Trading like a master

The most unhelpful clichés always begin with a heavy dose of nostalgia. The idea that what has been, gone and won’t return is a familiar phrase amongst financial veterans who see the glory days of financial speculation as a thing of the past. The days when computers didn’t exist, it took an hour to get a quote and trading was a thing that someone’s brother did. It is easy to see how the nicely inefficient markets tended to give rise to opportunities. These heydays have always existed in the minds of contemporary veterans, who often look back to around the 1980’s as evidence of a really good time and will be the first to point out that these opportunities have been blown away by the technological boom. These events they say, quite simply, would not occur in modern markets.

It is perhaps fair to say that much of what has been before, in terms of trading technique, may now be deemed redundant and superseded by software innovation. Old trading strategies may simply not work if they rely on the notion that it will take an hour to place an order. However, there are those which have definitively stood the test of time, adapted and even got better with age. One such technique is quite possibly the finest visual determinant of market sentiment ever invented.

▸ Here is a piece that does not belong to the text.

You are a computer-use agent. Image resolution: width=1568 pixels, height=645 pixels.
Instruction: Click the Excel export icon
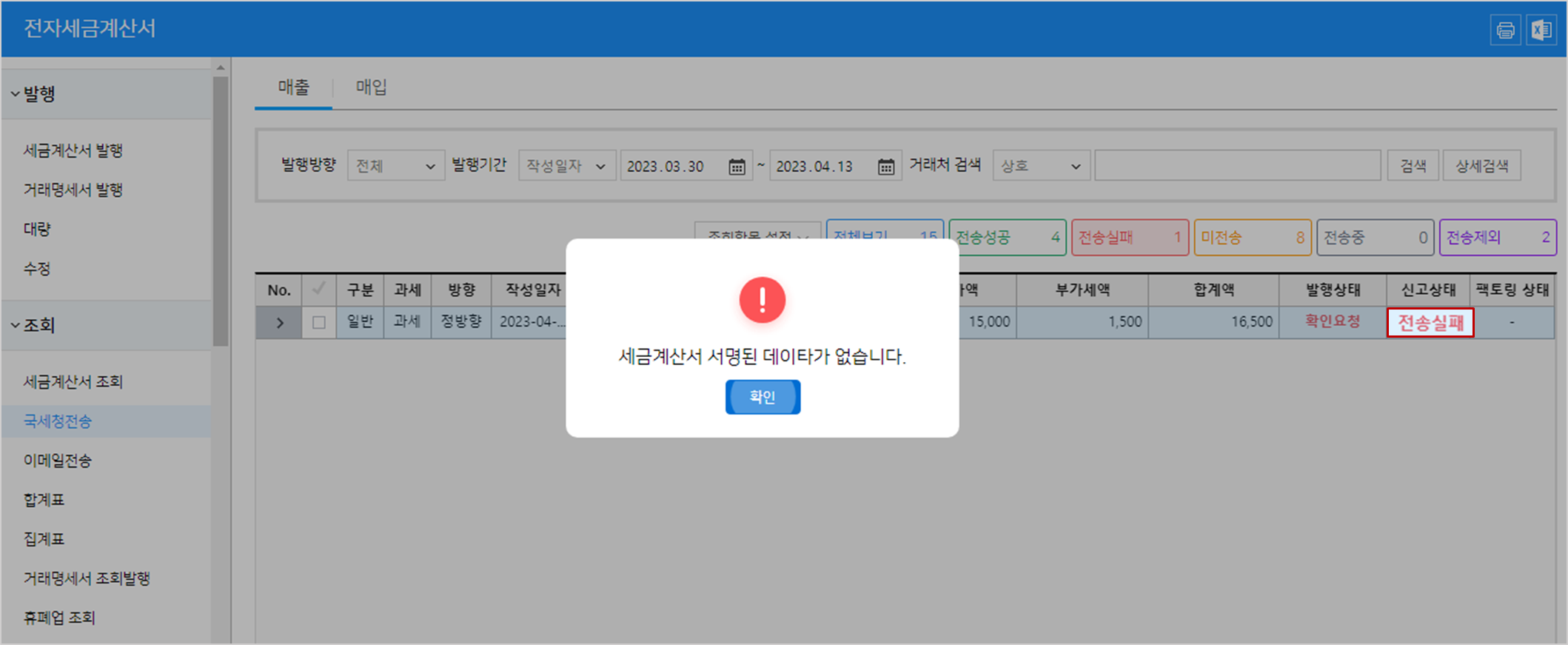click(1541, 30)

It has made countless traders incredibly wealthy, has higher reliability than modern electronic indicators, can be learnt and applied by anyone and is still incredibly successful today. Furthermore, to put it in perspective, its heyday was over three hundred years ago and it is still going strong. Candlestick analysis is, and will always be, a time-tested friend to even the most vociferous veteran.

We can safely say that the technique of candlestick analysis is very, very old. However, its beauty lies not only in its simplicity but also in its applicability to modern markets. Traders are having a good a time now using this technique as they were on the Dojima rice exchange in 1695. The individual candles on a candlestick chart represent a wealth of information from a snapshot in time. The open, close, high and low are a standard feature shared by both candlestick and bar charts but the visual impact of a candle is far greater. On their own candles can generate an insight into the future direction of price, they tell us when markets are over extended or gearing-up for a strong move. Applied together and candlestick charts become highly predictive and highly reliable. Just like the Japanese rice traders, anticipating the next move in price by looking for particular patterns gave them an edge which is still applicable today.

Of the forty or so candlestick patterns, the twelve majors can be boiled down to around seven or simply one if you want to master it perfectly. The doji, hammer and shooting star are both obvious on every chart and extremely reliable. Patterns such as ‘Dark cloud cover’ and ‘bearish/bullish engulfing’ are also among the most common, simple and profitable once you know exactly what you are looking for. Using these in conjunction with areas of known support and resistance and you will have, in my humble opinion, one of the most reliable trading strategies that money didn’t have to buy.

GPB/JPY Hammer on Support

GPB/JPY Hammer on Support

Taking an example from this evening, to highlight the power of candlestick analysis, we can see from the 15 minute GBP/JPY chart that the obvious hammer candlestick marked in the red ring would have been a great signal to have taken a long trade for a short ride. Although they are often powerful enough to take signals on the appearance of a single candle the probability of a successful trade increases with the existence of a reinforcing element. In this case the horizontal line at the 119.14 mark was a level of historical support and resistance. During that 15 minute candle, price pushed through this but was beaten back by a large number of orders waiting for just this occasion. The result of this was the hammer candlestick. A signal as clear as this combined with an area of historical price-action is proof that candlestick analysis is not simply nostalgic nonsense but is absolutely here to stay.